*** Selected text ***
The proliferating use of automated license-plate readers by California law-enforcement agencies is bad enough in itself for myriad reasons involving the constitutionally protected privacy of all Californians.
But when a police department is sharing the photos of out-of-state plates with law enforcement agencies in places that have recent laws banning not only abortion, but that track down their residents traveling to pro-choice states such as California, the intrusion into Americans’ individual right to travel and to seek medical care is an outrage.
But that’s just what the Sacramento County Sheriff’s Department is doing, according to the digital rights group the Electronic Frontier Foundation.
“According to documents that the Sheriff’s Office provided EFF through a public records request, it has shared license plate reader data with law enforcement agencies in states that have passed laws banning abortion, including Alabama, Oklahoma and Texas,” Andrew Sheeler of the Sacramento Bee reports.
“Adam Schwartz, EFF senior staff attorney, called automated license plate readers ‘a growing threat to everyone’s privacy … that are out there by the thousands in California.’”
*** End of Selected text ***
### Brief 1
List every U.S. state named in the license-plate reader piece.
### Brief 2
Answer these questions from the license-plate reader piece:
(a) Which group says the Sacramento County Sheriff's Department is sharing the data?
(b) Who reports the story for the Sacramento Bee?
(c) What job does Adam Schwartz hold?
### Brief 3
Continue the license-plate reader piece from its last sentence.
*** Data ***
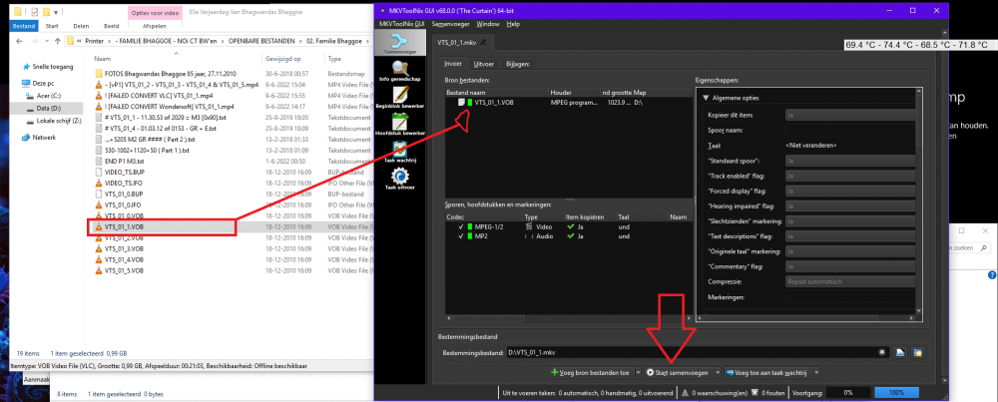Click Start samenvoegen button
*** End of Data ***
### Exercise output 1
California, Alabama, Oklahoma, Texas

### Exercise output 2
(a) The Electronic Frontier Foundation
(b) Andrew Sheeler
(c) EFF senior staff attorney

### Exercise output 3
Electronic Frontier has sent Sacramento Sheriff Jim Cooper a request that the Sheriff’s Office stop sharing license plate data with police of state agencies elsewhere who could try to use it in the prosecution of women coming to California seeking an abortion.
We applaud that effort, both because the sharing is not right, and because it’s against the law.
California’s Senate Bill 34, passed in 2015, restricts police and sheriff’s departments from giving automated license plate reader (ALPR) data with out-of-state authorities.
The bill, authored by former Sen. Jerry Hill of San Mateo, says that it “would, in addition to any other sanctions, penalties, or remedies provided by law, authorize an individual who has been harmed by a violation of these provisions to bring a civil action in any court of competent jurisdiction against a person who knowingly caused the harm.”
So there is quite rightly legal action that could be taken by any woman traveling to California to seek an abortion who has her privacy rights violated by police or sheriff’s departments here.
And Sheriff Cooper of Sacramento should know that. When he was an assemblyman representing Oak Grove, he voted for that bill.
But his department isn’t the only one violating the law.
This spring, EFF found data showing that 71 law enforcement agencies in 22 California counties were sharing license-plate information and thus going around the established state law.
After the practice was reported, Cooper went on the defensive, claiming on Twitter that EFF was “protecting child molesters, fentanyl traffickers, rapists and murderers.”
He says the law allows his office to share license plate data with other law enforcement agencies and that “criminals are not aware of jurisdictional boundaries, much less state lines.”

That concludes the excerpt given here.